Diciamo una volta per tutte che:

  1. non mi piacciono le indagini di polizia svolte nel tinello (sia pure norvegese);
  2. non mi piacciono le indagini di polizia in cui in alcuni capitoli il protagonista è il colpevole;
  3. non mi piacciono le indagini di polizia in cui i potenziali colpevoli sono tirati fuori dal mazzo a caso senza che escano piano piano dalle ricerche;
  4. non mi piacciono le trame diverse che si intrecciano senza motivo apparente fino all’ultima pagina, quando il motivo da non-apparente diventa pretestuoso;
  5. non mi piacciono gli eventi casuali come punti chiave della storia;
  6. non mi piacciono i punti di vista dei bambini.
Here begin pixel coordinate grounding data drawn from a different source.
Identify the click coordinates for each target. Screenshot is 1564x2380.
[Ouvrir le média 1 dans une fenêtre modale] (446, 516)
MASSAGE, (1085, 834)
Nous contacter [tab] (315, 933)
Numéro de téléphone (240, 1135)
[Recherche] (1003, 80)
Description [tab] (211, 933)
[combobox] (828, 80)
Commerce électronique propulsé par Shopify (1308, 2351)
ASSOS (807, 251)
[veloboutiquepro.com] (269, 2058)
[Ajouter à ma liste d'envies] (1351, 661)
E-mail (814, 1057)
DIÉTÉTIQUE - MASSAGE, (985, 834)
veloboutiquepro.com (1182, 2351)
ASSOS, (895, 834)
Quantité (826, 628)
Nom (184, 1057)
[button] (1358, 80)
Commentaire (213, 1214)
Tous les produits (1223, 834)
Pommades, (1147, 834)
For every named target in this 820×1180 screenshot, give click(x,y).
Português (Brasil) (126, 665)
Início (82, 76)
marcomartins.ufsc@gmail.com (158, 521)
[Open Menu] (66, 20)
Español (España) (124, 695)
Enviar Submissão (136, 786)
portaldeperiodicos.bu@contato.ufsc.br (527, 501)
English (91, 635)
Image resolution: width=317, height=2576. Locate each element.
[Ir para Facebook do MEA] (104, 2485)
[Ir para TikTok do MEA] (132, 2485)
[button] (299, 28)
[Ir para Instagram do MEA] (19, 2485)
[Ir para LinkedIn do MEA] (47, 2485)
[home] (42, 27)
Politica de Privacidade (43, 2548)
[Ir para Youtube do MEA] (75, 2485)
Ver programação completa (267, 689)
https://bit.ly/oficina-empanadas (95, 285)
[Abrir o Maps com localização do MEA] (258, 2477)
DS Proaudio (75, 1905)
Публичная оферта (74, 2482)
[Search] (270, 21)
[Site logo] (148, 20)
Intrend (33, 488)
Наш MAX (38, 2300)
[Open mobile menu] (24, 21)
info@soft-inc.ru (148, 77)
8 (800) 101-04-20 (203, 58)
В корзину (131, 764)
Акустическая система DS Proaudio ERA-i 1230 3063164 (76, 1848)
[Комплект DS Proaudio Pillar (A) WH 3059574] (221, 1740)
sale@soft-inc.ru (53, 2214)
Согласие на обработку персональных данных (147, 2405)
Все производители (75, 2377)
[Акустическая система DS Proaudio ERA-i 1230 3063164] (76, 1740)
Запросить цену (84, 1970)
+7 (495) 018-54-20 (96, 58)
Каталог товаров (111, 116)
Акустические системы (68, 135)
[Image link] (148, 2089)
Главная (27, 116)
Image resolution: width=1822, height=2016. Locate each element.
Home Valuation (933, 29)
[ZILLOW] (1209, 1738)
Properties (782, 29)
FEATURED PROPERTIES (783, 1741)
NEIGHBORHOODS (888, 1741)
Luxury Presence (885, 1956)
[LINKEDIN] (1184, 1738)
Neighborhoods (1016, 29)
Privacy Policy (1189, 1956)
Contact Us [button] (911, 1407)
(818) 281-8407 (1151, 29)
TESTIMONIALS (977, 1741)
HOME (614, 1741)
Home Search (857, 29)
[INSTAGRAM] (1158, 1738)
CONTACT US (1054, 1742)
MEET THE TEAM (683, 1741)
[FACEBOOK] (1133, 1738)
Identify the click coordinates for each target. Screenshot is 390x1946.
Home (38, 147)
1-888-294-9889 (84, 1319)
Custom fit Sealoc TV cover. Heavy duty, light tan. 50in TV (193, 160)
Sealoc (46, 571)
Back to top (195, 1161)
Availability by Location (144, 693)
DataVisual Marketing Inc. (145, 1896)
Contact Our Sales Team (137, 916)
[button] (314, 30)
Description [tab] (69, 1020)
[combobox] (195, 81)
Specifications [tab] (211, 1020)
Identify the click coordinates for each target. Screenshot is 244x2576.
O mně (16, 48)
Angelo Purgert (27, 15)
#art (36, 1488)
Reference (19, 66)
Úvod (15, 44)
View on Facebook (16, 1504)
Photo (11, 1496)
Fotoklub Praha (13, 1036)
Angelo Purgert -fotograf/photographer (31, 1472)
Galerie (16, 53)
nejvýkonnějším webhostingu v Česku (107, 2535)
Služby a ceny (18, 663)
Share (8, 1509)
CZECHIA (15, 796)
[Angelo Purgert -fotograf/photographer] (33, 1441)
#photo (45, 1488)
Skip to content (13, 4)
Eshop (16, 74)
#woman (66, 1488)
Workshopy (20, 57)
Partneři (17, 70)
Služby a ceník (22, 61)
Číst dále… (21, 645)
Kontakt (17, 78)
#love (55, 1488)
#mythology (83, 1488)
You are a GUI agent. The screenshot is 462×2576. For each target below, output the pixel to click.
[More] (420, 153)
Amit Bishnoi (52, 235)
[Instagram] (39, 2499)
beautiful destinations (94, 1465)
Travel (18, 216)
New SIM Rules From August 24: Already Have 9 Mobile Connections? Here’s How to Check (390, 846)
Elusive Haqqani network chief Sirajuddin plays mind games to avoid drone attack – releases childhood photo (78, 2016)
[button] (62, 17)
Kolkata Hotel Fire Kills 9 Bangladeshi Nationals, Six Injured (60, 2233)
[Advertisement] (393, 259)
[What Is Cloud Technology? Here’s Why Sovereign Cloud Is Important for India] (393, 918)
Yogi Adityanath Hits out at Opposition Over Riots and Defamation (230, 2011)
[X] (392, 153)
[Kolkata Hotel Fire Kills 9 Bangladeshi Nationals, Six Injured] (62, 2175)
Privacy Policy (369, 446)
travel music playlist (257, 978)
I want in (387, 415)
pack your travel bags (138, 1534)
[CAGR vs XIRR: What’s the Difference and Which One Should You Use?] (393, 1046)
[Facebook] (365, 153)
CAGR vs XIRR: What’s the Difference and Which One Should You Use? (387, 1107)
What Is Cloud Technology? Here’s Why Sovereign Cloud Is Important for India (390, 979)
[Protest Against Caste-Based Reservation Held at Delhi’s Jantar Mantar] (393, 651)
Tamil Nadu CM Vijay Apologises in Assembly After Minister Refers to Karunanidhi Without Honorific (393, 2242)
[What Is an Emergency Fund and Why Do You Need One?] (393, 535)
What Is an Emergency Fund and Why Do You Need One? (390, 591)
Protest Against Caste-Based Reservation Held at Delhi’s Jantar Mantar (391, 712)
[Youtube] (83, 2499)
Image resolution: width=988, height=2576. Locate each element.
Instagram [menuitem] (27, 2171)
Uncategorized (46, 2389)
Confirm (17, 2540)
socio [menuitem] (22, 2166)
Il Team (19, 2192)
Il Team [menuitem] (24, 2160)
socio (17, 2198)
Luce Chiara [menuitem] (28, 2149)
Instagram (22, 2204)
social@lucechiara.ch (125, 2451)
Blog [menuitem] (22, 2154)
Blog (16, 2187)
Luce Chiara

Scusate l’anafora, ma, tutto ciò considerato, perché "così così" e non peggio?
Perché Anne Holt, per tutto il resto, fa bene il compitino e delinea due personaggi un po’ tristi (so’ norvegesi, dopotutto), ma credibili. Inoltre scrive bene. Niente da dire su questo.

Infine, leggo nelle note bio, oltre ad altre cose interessanti (aiutino), che è stata pure ministra della giustizia norvegese…
A quando un giallo di Mastella o di Castelli?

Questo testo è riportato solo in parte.